Extirpador de idolatrías

Se está proyectando en la sala del Centro Cultural de la Universidad Católica, el primer largometraje de Manuel Siles, Extirpador de idolatrías, una de las películas peruanas más sugestivas de los últimos tiempos .

Extirpador de idolatrías es una fábula sobre los encuentros y diferencias  culturales en los Andes de hoy.

Aunque  la acción se desarrolla  en un tiempo  y un lugar indeterminados,  el conocimiento implícito  nos  conduce a una  localidad  andina que  ha  dejado  atrás la experiencia de  la violencia  política  del pasado, como  ocurre,  tal  vez,  en  Madeinusa. En  esa  localidad  se  descubren extraños crímenes  que la policía del lugar empieza  a investigar.

Esa línea de pesquisa criminal se combina con otra, más atractiva, la del cuento  infantil, con dos niños perseguidos por un “extirpador de idolatrías”, que conviven con seres  tomados del bestiario  de  la imaginería  andina. Y la alegoría  sobre la modernidad sembrando de contradicciones el mundo de lo tradicional.

No es casual  que el director  Siles (en  colaboración con  Ludovic  Pigeon  y Alejandro Siles) haya realizado  el documental Divas y fantasmas sobre una  alfombra roja (2009), que  registra  el trabajo  del  grupo  teatral  Yuyachkani  durante  el montaje  de la obra  El último  ensayo.  La proliferación  de personajes mitológicos, de naturaleza  animal y presencia  antropomorfa, que performan ante escenografías  que  alteran o suprimen  las fronteras  entre  la realidad y la convención, evoca  la labor  de Yuyachkani.  Pero remite también  a los cortometrajes que hiciera el poeta Pablo Guevara para el Centro de Teleducación de la Universidad  Católica en los años ochenta.  Sobre todo a Historias de Ichi Ocllo (1982), aunque  sin compartir su aspereza  ni primitivismo.

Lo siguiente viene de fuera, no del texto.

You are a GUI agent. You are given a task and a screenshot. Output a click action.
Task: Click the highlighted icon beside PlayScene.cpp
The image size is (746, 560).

Como en esos cortos,  que  dramatizan  la oposición o la síntesis entre tradición y modernidad, la alegoría, en Extirpador de idolatrías, busca asimilarse de modo natural a la ficción, sin desgajarse de ella.

Lo consigue de modo  parcial, sobre  todo  cuando  la realización  da consistencia a un universo  del mundo  rural de los Andes, tocado  con un aura  de fantasía a la vez siniestra e ingenua,  reforzada  por  la fotografía de Marco Antonio Alvarado Garazatúa. 

En los interiores,  iluminados  por fogones,  domina  un  trabajado  claroscuro;  contrastes  marcados  por zonas netas de iluminación  de matices dorados  y sombras  profundas. En exteriores,  sobre todo en la secuencia  del recorrido de los niños buscando refugio, el gran angular privilegia la definición  y amplitud  de los paisajes y crea la sensación  de acoso en los linderos y corredores que encajonan a los jóvenes. Ambos elementos apuestan a un horror  primordial  seguido  por una vía de escape  singular: el transformismo físico, la conversión de los jóvenes en seres fantásticos y tradicionales. Una alteridad,  con personajes mutantes,  que  se plasma  sin recurrir a los efectos especiales ni a trucajes. Solo naturalizando la situación.